Hint: The potential energy of the given equilateral triangular system with 3 charges (the quarks are considered to be as the charges) can be obtained as the algebraic sum of the potential energies of each pair. Here, we get 3 pairs, 1 pair is down quark and down quark and the other 2 pairs are of up quark and down quark.

Complete step by step answer:
From the given information, we have the data as follows.
The total number of up quarks for neutron, 1
The total number of down quarks for neutron, 2
The charge on an up quark, $${\displaystyle \frac{2}{3}}e$$
The charge on a down quark, $${\displaystyle \frac{1}{3}}e$$
The distance between each quark, $${10}^{-15}m$$
The quarks are arranged on the vertices of an equilateral triangle with a side of $${10}^{-15}m$$. The potential energy between the 2 charges is given by the formula as follows.
$$U={\displaystyle \frac{1}{4\pi {\epsilon }_0}}{\displaystyle \frac{q_1{q}_2}{r}}$$
Where $$q_1,q_2$$are the charges and r is the distance between them.
 Consider the diagram representing the given information.

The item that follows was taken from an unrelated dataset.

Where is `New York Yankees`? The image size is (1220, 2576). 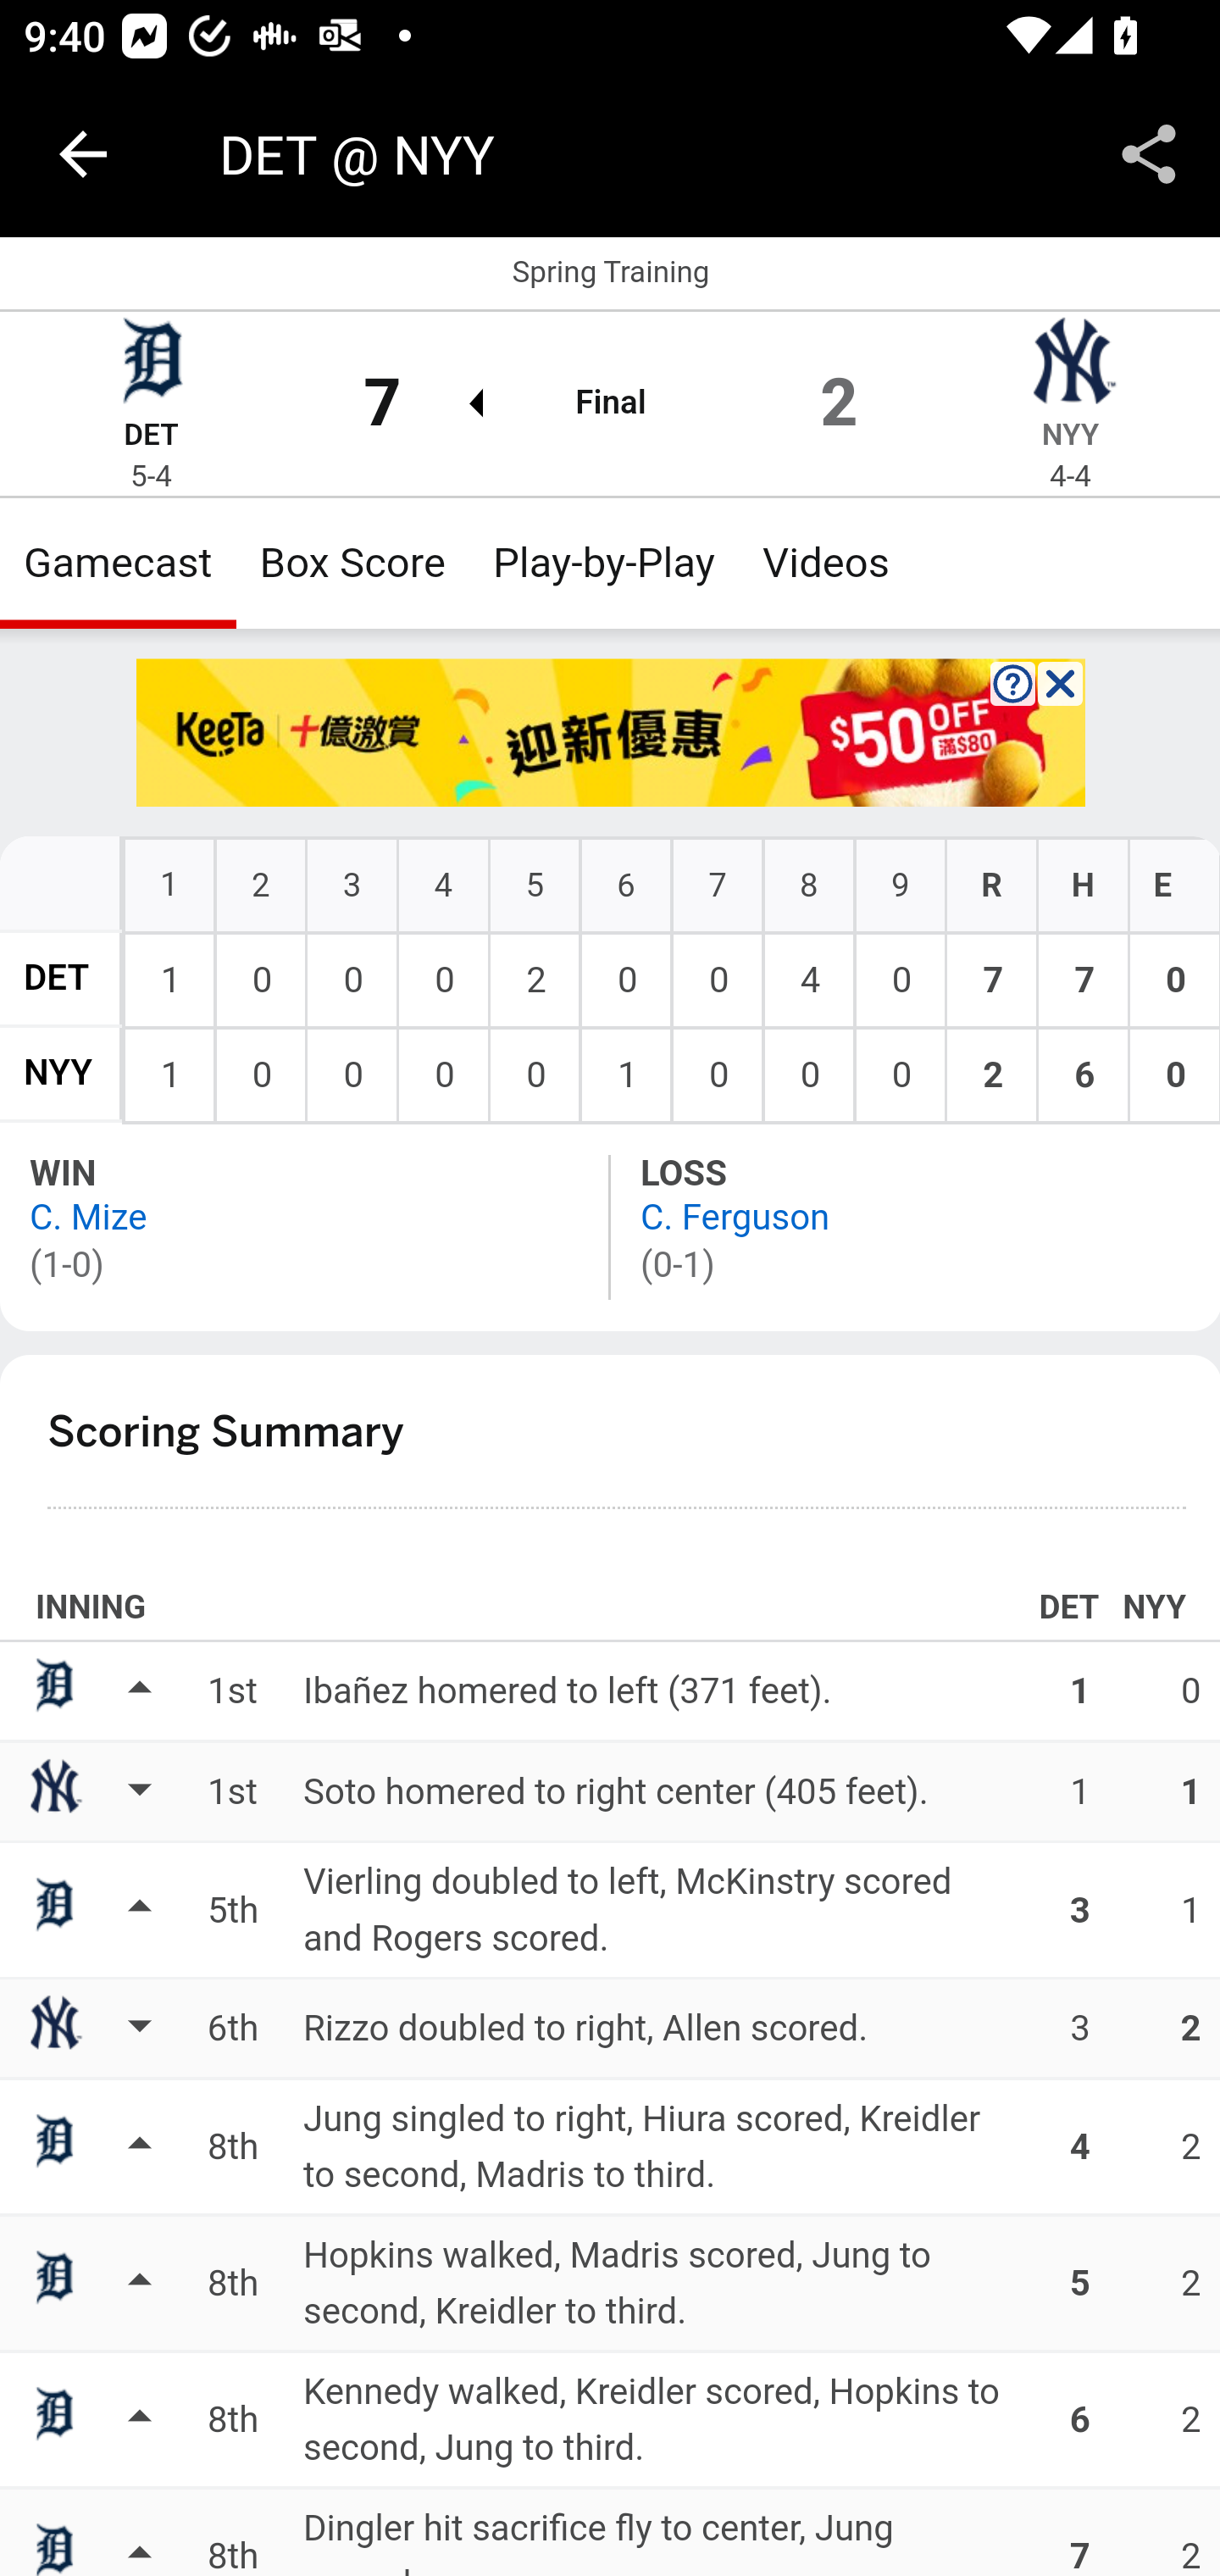
New York Yankees is located at coordinates (1070, 364).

The potential energy of the given equilateral triangular system with 3 charges (the quarks are considered to be as the charges) can be obtained as the algebraic sum of the potential energies of each pair.
The formula representing the same is given as follows.
$$U={\displaystyle \frac{1}{4\pi {\epsilon }_0}}e{\displaystyle \frac{[q_{down}{q}_{down}+q_{down}{q}_{up}+q_{down}{q}_{up}]}{r}}$$
Substitute the values in the above formula.
$$U={\displaystyle \frac{(9\times {10}^9){(1.6\times {10}^{-19})}^2}{{10}^{-15}}}[{\displaystyle \frac{-1}{3}}\left({\displaystyle \frac{-1}{3}}\right)-{\displaystyle \frac{2}{3}}\left({\displaystyle \frac{1}{3}}\right)-{\displaystyle \frac{2}{3}}\left({\displaystyle \frac{1}{3}}\right)]$$
Continue further computation.
$$\begin{array}{rl}& U=2.304\times {10}^{-13}[{\displaystyle \frac{1}{9}}-{\displaystyle \frac{2}{9}}-{\displaystyle \frac{2}{9}}]\\ & \Rightarrow U=2.304\times {10}^{-13}[-{\displaystyle \frac{3}{9}}]\end{array}$$
The potential energy in terms of the Joules is
$$\therefore U=-7.68\times {10}^{-14}J$$
In order to convert the potential energy from Joules into the eV, we have to divide the value of the energy by the charge on the electron, so, we have,
$$U=-{\displaystyle \frac{7.68\times {10}^{-14}}{1.6\times {10}^{-19}}}eV$$
Thus, the value of the potential energy in terms of MeV is,
$$\therefore U=-0.48MeV$$
So, the correct answer is “Option C”.

Note: The quarks are considered to be charges, as they carry some energy. In order to convert the potential energy from Joules into the eV, we have to divide the value of the energy by the charge on an electron. This conversion method should be known to get the final answer.